Stored data
◇ ◇ ◇ ◇

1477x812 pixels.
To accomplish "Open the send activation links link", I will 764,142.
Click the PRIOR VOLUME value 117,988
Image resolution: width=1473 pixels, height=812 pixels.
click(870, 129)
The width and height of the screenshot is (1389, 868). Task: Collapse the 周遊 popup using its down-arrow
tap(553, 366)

◇ ◇ ◇ ◇

Exercise description | If a line appears above, it belongs in your answer, printed exactly.

Task result |
1477x812 pixels.
To accomplish "Open the send activation links link", I will 764,142.
Click the PRIOR VOLUME value 117,988
Image resolution: width=1473 pixels, height=812 pixels.
click(870, 129)
The width and height of the screenshot is (1389, 868). Task: Collapse the 周遊 popup using its down-arrow
tap(553, 366)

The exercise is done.